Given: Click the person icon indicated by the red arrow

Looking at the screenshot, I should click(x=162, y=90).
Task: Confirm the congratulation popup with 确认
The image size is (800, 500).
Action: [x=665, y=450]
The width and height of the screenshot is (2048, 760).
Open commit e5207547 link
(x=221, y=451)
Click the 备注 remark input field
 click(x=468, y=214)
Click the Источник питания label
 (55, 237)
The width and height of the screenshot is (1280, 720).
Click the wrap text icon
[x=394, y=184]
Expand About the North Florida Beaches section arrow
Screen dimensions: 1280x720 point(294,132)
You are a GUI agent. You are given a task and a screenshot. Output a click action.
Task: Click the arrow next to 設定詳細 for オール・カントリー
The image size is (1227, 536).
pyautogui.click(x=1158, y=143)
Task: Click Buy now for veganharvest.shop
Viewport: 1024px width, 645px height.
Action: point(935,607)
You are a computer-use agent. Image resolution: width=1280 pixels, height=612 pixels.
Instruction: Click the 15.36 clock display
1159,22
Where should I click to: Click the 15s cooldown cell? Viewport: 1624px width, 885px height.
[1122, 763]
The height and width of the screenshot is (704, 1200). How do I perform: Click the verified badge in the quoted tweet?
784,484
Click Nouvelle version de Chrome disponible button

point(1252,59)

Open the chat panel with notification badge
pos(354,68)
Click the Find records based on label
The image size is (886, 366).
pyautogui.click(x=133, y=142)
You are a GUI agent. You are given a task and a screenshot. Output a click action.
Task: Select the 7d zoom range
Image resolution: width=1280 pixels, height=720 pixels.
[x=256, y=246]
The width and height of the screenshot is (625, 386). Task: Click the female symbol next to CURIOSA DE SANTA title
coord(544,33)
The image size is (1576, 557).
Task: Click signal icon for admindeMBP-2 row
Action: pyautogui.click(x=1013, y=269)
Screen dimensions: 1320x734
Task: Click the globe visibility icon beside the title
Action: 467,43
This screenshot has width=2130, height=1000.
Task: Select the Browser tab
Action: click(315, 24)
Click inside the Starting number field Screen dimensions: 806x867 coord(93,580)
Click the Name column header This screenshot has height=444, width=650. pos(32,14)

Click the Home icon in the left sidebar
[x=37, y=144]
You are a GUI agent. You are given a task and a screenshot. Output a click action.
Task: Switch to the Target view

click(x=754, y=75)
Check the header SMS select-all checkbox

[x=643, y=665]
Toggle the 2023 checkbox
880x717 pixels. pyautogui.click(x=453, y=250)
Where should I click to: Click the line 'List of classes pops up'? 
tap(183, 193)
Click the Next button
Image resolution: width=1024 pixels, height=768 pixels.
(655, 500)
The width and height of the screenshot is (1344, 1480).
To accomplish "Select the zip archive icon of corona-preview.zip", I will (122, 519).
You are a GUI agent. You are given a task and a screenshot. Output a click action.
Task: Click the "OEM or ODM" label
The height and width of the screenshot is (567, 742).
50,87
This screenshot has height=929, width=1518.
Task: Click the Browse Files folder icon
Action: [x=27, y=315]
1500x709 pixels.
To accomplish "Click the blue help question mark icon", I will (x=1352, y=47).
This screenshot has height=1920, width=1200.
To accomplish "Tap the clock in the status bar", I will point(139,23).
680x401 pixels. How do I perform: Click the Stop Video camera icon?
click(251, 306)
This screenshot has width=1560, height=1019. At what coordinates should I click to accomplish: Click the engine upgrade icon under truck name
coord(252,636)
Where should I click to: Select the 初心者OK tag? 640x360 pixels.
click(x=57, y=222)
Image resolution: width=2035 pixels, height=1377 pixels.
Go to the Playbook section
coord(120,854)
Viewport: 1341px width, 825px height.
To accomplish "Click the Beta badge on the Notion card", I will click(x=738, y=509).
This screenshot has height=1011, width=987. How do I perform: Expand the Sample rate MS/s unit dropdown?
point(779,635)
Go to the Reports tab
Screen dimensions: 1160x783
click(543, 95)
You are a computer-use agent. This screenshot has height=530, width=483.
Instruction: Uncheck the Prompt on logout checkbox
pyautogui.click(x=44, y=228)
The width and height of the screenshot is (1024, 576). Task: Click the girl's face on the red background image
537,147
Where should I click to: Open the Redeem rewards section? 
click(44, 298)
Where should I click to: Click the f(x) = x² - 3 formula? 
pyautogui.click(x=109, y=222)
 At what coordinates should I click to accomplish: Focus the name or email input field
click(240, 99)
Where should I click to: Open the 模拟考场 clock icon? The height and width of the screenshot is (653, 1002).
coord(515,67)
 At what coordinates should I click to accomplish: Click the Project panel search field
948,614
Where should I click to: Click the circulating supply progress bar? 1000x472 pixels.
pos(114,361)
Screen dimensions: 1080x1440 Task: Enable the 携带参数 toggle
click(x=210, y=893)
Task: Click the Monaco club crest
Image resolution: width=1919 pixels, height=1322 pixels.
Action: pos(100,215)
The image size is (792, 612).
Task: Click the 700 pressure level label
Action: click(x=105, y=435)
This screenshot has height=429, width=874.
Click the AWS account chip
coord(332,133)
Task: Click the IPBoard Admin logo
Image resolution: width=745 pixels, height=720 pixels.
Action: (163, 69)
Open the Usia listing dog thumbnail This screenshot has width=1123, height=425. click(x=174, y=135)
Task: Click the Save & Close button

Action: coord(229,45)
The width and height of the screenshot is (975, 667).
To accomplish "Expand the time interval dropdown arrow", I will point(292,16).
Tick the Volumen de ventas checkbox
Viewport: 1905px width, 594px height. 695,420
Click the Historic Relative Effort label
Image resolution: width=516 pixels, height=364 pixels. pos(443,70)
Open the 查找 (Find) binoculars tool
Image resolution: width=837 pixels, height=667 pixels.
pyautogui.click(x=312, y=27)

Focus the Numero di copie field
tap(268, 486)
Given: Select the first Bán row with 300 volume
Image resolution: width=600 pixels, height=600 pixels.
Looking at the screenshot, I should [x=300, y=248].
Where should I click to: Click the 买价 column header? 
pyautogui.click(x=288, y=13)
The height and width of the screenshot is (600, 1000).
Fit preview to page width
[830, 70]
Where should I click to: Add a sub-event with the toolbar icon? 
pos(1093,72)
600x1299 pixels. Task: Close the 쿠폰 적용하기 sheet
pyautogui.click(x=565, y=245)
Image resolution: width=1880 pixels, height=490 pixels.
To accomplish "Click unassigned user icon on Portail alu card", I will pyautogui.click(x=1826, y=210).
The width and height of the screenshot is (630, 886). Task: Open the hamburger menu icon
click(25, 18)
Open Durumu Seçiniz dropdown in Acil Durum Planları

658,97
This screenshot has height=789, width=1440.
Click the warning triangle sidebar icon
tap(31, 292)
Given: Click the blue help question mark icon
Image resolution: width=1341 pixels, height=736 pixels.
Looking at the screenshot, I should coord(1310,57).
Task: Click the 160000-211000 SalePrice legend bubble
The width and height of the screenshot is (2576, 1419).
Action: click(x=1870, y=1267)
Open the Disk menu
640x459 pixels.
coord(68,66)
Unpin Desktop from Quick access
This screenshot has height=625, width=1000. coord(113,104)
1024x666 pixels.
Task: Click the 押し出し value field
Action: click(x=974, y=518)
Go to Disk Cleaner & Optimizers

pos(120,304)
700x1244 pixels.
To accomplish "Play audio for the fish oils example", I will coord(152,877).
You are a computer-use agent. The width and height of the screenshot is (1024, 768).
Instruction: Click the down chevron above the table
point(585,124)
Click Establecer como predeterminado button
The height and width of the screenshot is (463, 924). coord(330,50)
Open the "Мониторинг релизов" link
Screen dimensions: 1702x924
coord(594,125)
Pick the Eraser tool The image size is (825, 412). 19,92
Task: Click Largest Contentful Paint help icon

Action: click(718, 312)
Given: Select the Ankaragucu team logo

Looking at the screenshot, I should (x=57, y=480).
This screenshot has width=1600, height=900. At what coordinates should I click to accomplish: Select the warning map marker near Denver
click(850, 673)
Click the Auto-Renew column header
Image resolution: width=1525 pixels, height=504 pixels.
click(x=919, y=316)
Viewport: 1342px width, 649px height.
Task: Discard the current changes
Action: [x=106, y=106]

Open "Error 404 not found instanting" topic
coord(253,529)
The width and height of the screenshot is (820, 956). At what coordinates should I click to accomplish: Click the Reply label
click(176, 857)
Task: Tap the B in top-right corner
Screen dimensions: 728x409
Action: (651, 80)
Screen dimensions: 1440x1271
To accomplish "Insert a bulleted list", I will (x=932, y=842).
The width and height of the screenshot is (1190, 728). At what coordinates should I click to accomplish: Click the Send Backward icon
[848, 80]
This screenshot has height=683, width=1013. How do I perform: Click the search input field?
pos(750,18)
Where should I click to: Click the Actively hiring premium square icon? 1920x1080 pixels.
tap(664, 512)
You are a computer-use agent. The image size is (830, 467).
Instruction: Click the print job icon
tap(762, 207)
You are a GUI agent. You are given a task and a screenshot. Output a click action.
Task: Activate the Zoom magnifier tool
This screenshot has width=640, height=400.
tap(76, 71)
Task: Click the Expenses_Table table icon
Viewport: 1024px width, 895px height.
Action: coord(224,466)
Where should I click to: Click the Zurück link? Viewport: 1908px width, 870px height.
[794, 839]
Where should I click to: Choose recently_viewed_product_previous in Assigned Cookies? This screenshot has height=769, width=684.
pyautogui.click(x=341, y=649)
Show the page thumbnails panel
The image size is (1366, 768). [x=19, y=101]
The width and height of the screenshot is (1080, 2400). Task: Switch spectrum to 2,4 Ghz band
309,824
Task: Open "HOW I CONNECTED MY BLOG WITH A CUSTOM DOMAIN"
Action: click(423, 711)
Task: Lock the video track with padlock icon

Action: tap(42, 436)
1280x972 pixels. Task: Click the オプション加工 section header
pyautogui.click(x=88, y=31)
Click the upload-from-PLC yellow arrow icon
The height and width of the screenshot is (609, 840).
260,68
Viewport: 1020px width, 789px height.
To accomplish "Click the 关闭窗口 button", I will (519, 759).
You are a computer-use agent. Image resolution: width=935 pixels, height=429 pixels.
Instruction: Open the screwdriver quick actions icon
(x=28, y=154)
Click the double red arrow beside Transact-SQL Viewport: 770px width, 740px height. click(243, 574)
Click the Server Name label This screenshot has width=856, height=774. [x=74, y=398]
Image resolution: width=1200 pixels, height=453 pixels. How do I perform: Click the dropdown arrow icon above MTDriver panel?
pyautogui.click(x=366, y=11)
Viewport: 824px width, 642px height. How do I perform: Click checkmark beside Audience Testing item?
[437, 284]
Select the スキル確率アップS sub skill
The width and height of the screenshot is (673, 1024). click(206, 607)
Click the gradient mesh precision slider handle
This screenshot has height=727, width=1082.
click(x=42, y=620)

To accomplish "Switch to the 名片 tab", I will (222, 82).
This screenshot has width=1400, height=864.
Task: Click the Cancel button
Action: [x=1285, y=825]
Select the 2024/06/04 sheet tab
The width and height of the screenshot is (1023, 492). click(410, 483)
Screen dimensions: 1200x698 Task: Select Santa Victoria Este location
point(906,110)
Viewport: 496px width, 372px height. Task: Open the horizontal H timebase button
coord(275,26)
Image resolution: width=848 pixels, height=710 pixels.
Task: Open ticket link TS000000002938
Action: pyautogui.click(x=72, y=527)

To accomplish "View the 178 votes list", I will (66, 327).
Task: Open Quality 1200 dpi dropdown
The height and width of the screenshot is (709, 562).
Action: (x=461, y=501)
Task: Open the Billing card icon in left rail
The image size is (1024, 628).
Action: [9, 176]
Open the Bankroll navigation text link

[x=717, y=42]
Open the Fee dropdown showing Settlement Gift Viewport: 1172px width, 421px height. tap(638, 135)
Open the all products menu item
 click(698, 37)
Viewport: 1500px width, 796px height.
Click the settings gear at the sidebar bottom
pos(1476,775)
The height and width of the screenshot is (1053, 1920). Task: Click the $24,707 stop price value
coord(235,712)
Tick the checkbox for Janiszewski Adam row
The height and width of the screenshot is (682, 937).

* _Work task_: Could you find each line in the entries that contains the string "blue" and copy it?

* _Exercise response_:
To accomplish "Click the blue help question mark icon", I will (x=1352, y=47).
Given: Click the blue help question mark icon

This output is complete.